For detailed differentiation between these three accounts, you can refer to the Reserve Bank of India’s official website.


2. Fixed Deposits (FDs)


Like the above-mentioned accounts, NRIs can open NRE, NRO, and FCNR fixed deposits. They can earn tax-free interest on NRE and FCNR FDs. However, the interest earned on NRO FDs is taxable in India. These fixed deposits allow NRIs to save and earn returns on their investments.


3.Mutual Funds


NRIs can invest in Indian mutual funds, which offer diversified portfolios and professional fund management. These funds provide opportunities for capital appreciation and income generation. A foreign investment law in India forbids NRIs from the United States of America (USA) and Canada to invest in all mutual fund schemes in India.


4. Real Estate


Investing in Indian real estate can be another option for NRIs. They can purchase residential or commercial properties and benefit from potential price appreciation and rental income. The laws for investment by NRIs in India are governed by the Foreign Exchange Management Act (FEMA) and the Reserve Bank of India (RBI) regulations, and prohibit ownership of plantation homes, farmhouses, and agricultural property by NRIs. However, they can inherit such properties from Indian residents.


5. Government Securities


NRIs can also invest in government securities, such as National Savings Certificates (NSCs), Treasury Bills (T-Bills), and Government Bonds. These investments provide fixed returns and are considered safe. NRIs can invest in government securities through a separate route i.e. the 'Fully Accessible Route' introduced by the RBI. NRI investors can invest in specified government securities without being subject to any investment ceilings, through this route.


6. Equity Market


NRIs can participate in the Indian stock market by investing in stocks and equity-related instruments. They can do this through the Portfolio Investment Scheme (PIS) with a designated bank. Additionally, NRIs are barred from investing in instruments such as currency derivatives segment of exchange and commodities.
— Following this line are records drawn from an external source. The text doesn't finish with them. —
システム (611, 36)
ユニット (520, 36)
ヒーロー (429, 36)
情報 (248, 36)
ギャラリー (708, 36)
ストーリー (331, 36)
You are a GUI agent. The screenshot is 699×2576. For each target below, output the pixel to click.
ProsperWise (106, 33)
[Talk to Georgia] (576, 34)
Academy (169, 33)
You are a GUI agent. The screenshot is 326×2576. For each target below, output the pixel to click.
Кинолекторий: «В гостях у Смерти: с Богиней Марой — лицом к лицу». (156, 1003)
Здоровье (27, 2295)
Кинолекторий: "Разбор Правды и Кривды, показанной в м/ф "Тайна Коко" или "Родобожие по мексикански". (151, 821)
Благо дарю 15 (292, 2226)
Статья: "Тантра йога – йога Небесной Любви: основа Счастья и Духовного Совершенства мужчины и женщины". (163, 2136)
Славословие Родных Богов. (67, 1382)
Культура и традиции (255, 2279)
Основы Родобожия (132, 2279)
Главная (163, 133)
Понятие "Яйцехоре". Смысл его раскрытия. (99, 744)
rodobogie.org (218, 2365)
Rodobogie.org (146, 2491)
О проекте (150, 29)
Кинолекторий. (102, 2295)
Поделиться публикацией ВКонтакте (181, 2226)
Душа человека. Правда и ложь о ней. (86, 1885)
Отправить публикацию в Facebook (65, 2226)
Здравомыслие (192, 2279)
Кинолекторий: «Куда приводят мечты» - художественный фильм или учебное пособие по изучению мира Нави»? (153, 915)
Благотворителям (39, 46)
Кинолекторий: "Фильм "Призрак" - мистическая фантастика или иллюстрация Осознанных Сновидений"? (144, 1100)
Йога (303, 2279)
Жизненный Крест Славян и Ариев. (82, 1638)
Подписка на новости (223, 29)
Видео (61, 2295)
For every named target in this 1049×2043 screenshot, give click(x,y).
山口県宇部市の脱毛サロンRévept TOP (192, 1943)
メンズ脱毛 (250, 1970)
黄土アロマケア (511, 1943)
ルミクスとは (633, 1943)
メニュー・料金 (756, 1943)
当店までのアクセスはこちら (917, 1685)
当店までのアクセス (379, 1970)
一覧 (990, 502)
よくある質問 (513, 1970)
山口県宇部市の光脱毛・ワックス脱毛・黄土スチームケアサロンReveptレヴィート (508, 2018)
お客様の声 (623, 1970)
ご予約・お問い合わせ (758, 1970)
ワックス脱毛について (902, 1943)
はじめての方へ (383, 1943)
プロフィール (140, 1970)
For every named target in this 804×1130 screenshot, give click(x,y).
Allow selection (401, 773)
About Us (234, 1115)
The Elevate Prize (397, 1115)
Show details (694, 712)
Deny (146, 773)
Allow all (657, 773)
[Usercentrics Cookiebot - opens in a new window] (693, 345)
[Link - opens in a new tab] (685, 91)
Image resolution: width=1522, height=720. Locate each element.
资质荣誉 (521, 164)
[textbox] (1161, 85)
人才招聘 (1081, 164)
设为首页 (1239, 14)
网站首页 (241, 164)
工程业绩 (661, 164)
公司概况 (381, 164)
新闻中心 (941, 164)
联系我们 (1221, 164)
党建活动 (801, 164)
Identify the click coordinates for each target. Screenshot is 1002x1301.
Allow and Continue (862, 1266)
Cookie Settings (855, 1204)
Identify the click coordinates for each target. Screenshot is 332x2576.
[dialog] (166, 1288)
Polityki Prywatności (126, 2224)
Apart from these, NRIs cannot participate in intraday trading in equity, ‘buy today, sell tomorrow’ (BTST) trading, ‘Sell today, Buy tomorrow’ (STBT) trading or short selling in the Indian stock markets, unlike resident Indians. They are only allowed to take the delivery of shares.


For more information related to restrictions on NRI trading, refer to:


7. Public Provident Fund (PPF)


If NRIs already have a PPF account before becoming an NRI, can continue to contribute to their PPF account until maturity. However, they are not eligible to open a new PPF account.

8.Initial Public Offerings (IPO)


NRIs can participate in initial public offerings (IPOs) of Indian companies. It allows them to invest in newly listed companies and potentially benefit from their growth. NRIs can invest in initial public offering (IPO) in India only through a Non-PIS NRE or NRO savings account.


9. Startups


NRIs can invest in the Indian startup ecosystem, either directly or through venture capital funds. It supports innovation and entrepreneurship in India.


Remember, it's essential for NRIs to comply with the regulations and guidelines set by the Reserve Bank of India (RBI) and other relevant authorities while investing in India. It is recommended to consult with a financial advisor to explore the best investment options based on individual goals and risk appetite.


Final thoughts

NRIs play a pivotal role in India's growth story through their multifaceted contributions. Their financial support in the form of remittances, investments, and foreign exchange bolster the economy. But their impact goes beyond numbers. NRIs bring with them a wealth of knowledge and expertise, fostering innovation and technology transfer. Their cultural exchange enriches our society, nurturing diversity and understanding. From reviving heritage to supporting social causes, NRIs leave an indelible mark on India's progress. Let's celebrate the incredible contributions of NRIs in shaping India's growth narrative.